For each mailbox, they paid either 2,000 ($315) or 1,500 ($236) Danish krone, depending on how worn they were.

Instead of posting letters, Danes will now have to drop them off at kiosks in shops, from where they will be couriered by private company DAO to both domestic and international addresses. PostNord will continue delivering parcels, however, as online shopping remains ever popular.

Denmark is one of the world’s most digital nations; even its public sector utilizes several online portals, minimizing any physical government correspondence and making it much less reliant on postal services than many other countries.

Still, the need for physical correspondence continues around the world, even if it is diminished.

Almost 2.6 billion people remain offline, according to the UN-affiliated Universal Postal Union, and many more “lack meaningful connectivity,” thanks to inadequate devices, poor coverage and limited digital skills.
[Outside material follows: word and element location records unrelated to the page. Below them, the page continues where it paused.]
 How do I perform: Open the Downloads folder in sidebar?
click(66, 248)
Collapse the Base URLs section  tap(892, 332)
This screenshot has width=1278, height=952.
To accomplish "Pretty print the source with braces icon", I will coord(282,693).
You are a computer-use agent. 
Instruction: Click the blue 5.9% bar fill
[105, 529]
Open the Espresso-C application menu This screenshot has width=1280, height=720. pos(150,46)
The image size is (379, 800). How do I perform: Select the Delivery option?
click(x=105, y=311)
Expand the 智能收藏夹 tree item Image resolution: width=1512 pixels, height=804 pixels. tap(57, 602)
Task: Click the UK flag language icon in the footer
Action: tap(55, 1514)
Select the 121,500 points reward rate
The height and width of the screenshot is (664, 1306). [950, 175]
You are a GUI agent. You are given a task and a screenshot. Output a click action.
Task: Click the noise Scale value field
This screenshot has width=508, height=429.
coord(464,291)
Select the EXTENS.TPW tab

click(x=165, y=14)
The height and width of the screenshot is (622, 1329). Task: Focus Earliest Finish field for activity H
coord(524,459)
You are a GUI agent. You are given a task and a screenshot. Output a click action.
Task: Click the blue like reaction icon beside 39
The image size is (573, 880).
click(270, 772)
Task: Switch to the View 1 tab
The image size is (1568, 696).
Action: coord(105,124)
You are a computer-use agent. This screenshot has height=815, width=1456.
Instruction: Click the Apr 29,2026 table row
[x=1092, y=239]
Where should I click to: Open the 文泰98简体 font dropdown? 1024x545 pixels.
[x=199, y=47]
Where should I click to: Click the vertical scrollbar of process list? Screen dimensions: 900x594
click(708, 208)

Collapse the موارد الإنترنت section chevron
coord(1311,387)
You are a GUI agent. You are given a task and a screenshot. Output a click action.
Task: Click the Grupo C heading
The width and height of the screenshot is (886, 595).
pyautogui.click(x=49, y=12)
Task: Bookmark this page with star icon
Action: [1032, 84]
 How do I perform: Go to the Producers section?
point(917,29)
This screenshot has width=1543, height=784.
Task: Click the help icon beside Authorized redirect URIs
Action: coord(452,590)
Rural communities, women and those living in poverty are among the worst affected, it added.

And even in countries like Denmark, some groups who are more reliant on postal services, like older people, may be adversely affected by the changes, advocacy groups say.

“It’s very easy for us to access our mail on the phone or a website... but we forgot to give the same possibilities to those who are not digital,” said Marlene Rishoej Cordes, a spokesperson for the DaneAge Association, which advocates for older people.

The letter has undergone transformations before, in both medium and style. “It changed formats from papyrus or wax tablets... then paper later on, vellum in the Middle Ages, and now we have electronic devices,” said Van Miert.

In the 17th century, following the traditions laid down by great philosopher-letter-writers, like Cicero and Erasmus, students were taught “how to write a proper letter, a letter of consolation, praise or congratulations,” he added. “For a diplomatic letter, a wholly different style was required than for a personal, or what they called a familiar, letter.”

Letters have come to represent an “element of nostalgia” and a permanence that technology cannot match, Nicole Ellison, a professor at the University of Michigan specializing in computer-mediated communication, told CNN.

Still, like the students who altered their letter-writing styles according to different contexts, digital communication has evolved to compensate for some of the personal touches and emotional cues a handwritten letter can convey.

Nonetheless, the demise of the letter is already sparking nostalgia in Denmark.

“Look closely at the picture here,” one Danish user on X said, alongside a photo of a mailbox. “Now in 5 years I will be able to explain to a 5-year-old what a mailbox was in the old days.”